Post Doc's

Sergey Ivanov



Faculty of Engineering Technology

Chair of Production Technology

Address: Building Horst, Room N131

P.O. Box 217

7500 AE Enschede

The Netherlands

Phone: +31 (0)534892569

E-mail: s.g.ivanov[a]

Publication List

Post doctoral Project:

Damage healing in composite materials

employing supramolecular polymers

Start / End:

August 2009 - July 2011

Research programs:

This research is sponsored by IOP/SenterNovem,

part of



Damage healing of fibre reinforced composite material with a thermoplastic matrix material based on supramolecular polymers.


This is a collaborative research project between Production Technology Group at the University of Twente and Supramolecular Polymer Chemistry Group at the Technical University of Eindhoven.

The project is supported by IOP Self Healing Materials, no. SHM08727.

Supramolecular polymers (SMP’s) are a new and interesting class of polymers that use non-covalent bonds to hold the repeating units together. Several types of such polymers exist of which the hydrogen-bonded polymers with ureidopyrimidinone (UPy) groups are very promising for healing of cracks due to their thermo-reversible behaviour.

Healing of delamination damage in fibre reinforced composite material can be done by heating matrix to a sufficiently high temperature. Matrix is expected to flow into the damaged regions to close cracks. Then, polymer molecules of the matrix material will be able to diffuse to either side of the damaged regions to actually heal/weld it.

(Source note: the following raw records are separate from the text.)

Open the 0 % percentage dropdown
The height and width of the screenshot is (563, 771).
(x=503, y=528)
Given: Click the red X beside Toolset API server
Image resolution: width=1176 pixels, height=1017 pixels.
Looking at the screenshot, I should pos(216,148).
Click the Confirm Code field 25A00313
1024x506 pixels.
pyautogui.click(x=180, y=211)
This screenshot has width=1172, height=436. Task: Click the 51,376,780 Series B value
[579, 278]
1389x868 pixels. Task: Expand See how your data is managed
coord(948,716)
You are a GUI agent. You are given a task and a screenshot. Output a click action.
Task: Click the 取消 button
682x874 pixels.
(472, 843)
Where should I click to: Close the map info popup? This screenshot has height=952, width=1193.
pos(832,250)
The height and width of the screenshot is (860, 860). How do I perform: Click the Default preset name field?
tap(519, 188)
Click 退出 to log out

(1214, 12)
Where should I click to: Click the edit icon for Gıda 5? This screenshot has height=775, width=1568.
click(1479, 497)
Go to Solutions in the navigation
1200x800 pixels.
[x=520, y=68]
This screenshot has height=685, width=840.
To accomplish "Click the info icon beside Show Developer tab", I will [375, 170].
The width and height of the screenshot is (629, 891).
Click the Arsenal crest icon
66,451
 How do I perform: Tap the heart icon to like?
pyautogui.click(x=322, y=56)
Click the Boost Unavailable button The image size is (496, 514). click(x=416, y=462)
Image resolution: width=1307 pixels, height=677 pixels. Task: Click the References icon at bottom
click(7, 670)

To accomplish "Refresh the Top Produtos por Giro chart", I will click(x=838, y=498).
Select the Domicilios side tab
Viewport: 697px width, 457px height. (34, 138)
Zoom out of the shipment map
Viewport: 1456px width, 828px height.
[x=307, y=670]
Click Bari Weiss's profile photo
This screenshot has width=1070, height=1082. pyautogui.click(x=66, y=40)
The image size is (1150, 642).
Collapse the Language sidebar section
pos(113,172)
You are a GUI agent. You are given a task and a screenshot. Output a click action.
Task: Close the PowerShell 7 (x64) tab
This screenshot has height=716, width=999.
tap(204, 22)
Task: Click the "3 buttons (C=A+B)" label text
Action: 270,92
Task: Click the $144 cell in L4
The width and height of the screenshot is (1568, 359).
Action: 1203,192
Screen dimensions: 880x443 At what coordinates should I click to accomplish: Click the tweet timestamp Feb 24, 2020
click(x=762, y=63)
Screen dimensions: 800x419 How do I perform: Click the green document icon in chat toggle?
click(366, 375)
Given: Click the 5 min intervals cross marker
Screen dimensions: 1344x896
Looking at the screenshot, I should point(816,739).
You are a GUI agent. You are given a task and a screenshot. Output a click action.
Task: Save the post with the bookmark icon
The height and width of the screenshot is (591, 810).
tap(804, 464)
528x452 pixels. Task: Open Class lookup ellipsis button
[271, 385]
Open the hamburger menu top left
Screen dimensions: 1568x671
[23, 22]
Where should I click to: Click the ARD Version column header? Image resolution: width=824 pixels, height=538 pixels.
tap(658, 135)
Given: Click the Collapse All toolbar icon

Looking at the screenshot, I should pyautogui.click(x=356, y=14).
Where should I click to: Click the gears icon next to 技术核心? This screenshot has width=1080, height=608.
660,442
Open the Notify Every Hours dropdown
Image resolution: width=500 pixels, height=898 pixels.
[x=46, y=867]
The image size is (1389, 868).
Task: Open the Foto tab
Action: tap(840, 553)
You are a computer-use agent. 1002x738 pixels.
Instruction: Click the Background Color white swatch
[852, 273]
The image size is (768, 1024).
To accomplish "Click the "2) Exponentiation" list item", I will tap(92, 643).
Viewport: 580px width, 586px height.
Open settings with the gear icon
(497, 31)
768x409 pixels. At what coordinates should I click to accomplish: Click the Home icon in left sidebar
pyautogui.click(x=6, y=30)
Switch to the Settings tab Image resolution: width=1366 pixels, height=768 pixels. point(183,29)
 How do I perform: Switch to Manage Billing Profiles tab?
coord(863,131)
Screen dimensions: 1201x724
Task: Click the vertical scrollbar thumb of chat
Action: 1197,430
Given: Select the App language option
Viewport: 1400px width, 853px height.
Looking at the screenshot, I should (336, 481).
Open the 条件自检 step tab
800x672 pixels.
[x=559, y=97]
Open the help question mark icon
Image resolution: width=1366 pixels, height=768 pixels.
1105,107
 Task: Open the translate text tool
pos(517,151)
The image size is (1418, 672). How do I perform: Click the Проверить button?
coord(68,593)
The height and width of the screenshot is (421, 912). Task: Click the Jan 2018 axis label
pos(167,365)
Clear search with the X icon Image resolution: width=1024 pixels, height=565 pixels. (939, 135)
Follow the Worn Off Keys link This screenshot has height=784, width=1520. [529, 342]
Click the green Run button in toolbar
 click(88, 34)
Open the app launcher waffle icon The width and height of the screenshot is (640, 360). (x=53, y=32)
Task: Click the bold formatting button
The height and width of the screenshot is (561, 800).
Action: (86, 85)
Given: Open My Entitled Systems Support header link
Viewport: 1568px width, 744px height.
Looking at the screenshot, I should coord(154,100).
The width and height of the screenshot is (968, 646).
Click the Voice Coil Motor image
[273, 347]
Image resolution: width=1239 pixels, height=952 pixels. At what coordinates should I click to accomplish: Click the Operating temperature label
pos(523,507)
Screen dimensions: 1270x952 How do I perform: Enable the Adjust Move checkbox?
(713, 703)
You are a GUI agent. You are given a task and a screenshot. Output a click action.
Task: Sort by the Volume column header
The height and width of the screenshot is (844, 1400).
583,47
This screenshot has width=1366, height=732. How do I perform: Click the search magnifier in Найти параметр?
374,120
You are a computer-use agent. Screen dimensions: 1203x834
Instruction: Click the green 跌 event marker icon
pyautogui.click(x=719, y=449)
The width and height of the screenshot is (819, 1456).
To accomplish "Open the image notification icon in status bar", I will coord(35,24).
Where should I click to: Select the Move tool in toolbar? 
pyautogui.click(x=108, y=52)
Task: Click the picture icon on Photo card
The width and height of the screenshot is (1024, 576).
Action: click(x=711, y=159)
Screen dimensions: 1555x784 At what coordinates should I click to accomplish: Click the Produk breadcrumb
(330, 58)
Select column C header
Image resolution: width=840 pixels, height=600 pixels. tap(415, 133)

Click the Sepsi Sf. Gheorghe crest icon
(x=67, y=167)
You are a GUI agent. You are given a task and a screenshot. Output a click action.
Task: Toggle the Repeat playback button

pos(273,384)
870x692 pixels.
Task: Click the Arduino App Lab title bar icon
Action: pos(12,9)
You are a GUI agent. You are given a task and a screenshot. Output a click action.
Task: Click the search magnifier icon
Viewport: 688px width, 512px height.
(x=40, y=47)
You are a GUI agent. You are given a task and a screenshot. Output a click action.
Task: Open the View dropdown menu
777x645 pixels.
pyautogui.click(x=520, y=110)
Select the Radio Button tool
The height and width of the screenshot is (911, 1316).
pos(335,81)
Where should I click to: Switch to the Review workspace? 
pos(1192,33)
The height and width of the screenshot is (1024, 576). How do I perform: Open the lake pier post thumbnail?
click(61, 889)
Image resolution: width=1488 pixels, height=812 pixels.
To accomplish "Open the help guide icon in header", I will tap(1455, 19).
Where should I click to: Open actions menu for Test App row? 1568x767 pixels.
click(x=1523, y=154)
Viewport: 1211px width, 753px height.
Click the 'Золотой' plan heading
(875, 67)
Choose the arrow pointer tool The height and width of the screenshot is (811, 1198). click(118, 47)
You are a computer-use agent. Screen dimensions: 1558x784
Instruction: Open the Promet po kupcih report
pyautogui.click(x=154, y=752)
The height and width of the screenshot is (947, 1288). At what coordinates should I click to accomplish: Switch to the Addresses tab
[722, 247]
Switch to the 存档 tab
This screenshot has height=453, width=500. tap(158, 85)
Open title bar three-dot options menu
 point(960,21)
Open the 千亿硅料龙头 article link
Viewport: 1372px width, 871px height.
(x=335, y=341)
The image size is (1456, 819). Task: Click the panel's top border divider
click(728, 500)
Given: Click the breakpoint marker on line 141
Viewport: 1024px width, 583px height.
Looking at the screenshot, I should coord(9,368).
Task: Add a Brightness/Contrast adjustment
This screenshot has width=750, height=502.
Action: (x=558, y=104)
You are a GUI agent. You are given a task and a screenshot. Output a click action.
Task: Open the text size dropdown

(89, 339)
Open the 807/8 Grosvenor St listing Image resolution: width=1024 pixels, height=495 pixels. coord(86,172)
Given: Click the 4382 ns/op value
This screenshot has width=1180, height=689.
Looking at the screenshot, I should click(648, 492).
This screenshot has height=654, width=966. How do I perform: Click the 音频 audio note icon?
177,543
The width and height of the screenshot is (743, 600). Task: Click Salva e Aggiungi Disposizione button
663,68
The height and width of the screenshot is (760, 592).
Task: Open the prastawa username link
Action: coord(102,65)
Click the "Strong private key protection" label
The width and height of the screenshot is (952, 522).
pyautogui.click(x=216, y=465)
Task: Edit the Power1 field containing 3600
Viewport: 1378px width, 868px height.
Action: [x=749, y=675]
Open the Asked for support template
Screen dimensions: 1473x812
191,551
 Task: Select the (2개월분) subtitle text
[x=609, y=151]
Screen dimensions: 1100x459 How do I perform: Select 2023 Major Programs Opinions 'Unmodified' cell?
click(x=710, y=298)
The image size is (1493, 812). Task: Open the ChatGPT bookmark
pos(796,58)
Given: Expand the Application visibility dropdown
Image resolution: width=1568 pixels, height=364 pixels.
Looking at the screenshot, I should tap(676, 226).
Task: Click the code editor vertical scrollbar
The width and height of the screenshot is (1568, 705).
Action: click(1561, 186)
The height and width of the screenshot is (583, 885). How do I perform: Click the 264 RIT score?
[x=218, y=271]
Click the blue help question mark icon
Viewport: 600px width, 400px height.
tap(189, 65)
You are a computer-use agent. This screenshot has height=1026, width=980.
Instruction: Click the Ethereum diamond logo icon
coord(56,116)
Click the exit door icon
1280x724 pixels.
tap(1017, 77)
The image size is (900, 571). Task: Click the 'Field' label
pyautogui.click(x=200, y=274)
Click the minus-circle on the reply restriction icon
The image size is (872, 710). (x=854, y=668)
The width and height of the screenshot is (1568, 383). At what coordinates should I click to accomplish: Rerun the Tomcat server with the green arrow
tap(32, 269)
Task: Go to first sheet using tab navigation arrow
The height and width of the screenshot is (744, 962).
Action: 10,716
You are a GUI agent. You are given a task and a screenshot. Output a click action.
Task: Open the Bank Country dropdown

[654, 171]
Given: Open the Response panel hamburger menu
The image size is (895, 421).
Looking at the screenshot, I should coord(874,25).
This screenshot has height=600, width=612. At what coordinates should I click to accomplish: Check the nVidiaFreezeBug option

The research project concentrates on the possibilities and limitations of supramolecular polymers. The project comprises both experimental work, including composite manufacturing and composites testing, and theoretical modelling for optimisation purposes.

The experimental work is carried out to determine the healing behaviour of a delaminated region as a function of local and global conditions (e.g. stress, temperature, time). The quality of the healed interface is determined by mechanical testing and microscopy. The results of the experimental work are used to create a composite healing model. The model’s main purpose is to facilitate the optimisation of the self healing properties of the thermoplastic composite material. The model simulates the time dependent healing of the damage upon heating and cooling. It provides the general mechanical properties of the composite material in various stages of healing.


As a start readily available supramolecular polymers, supplied by SupraPolix BV, were used as an adhesive layer between multilayered carbon fibre / polyetherimide (CF/PEI) unidirectional composite materials. A polyol functionalized with UPy-groups, supramolecular polymer SP1 (supplied by SupraPolix) was investigated to assess its self-healing adhesive properties. At room temperature, SP1 is a rubber-like viscoelastic solid with low tensile modulus. The viscosity of the SP1 was determined as a function of temperature up to 150 °C. Above this temperature irreversible changes occur to the UPy-groups that destroy their reversible character.

After Double Cantilever Beam (DCB) tests and separation of sample sides, a thin layer of a supramolecular polymer was applied to bond both sample sides. After a healing cycle at specific conditions (temperature, pressure, time) the DCB-test was repeated. On average a value of GIc = 0.6 kJ/m2 was determined as compared to a value of GIc = 1.2 kJ/m2 in the case of CF/PEI samples without supramolecular adhesive layer. Performing the healing cycle again under the same conditions, without adding more supramolecular polymer as adhesive at the crack interface, shows that the same GIc (0.6 kJ/m2) values can be reached. These results indicate that the supramolecular polymers have the potential to heal delamination type of damage in continuous fibre reinforced composite materials.

Next research efforts are directed to the synthesis and mechanical characterization of polymers that could be used as matrix material for fibre reinforced structural composites with sufficiently high modulus and toughness.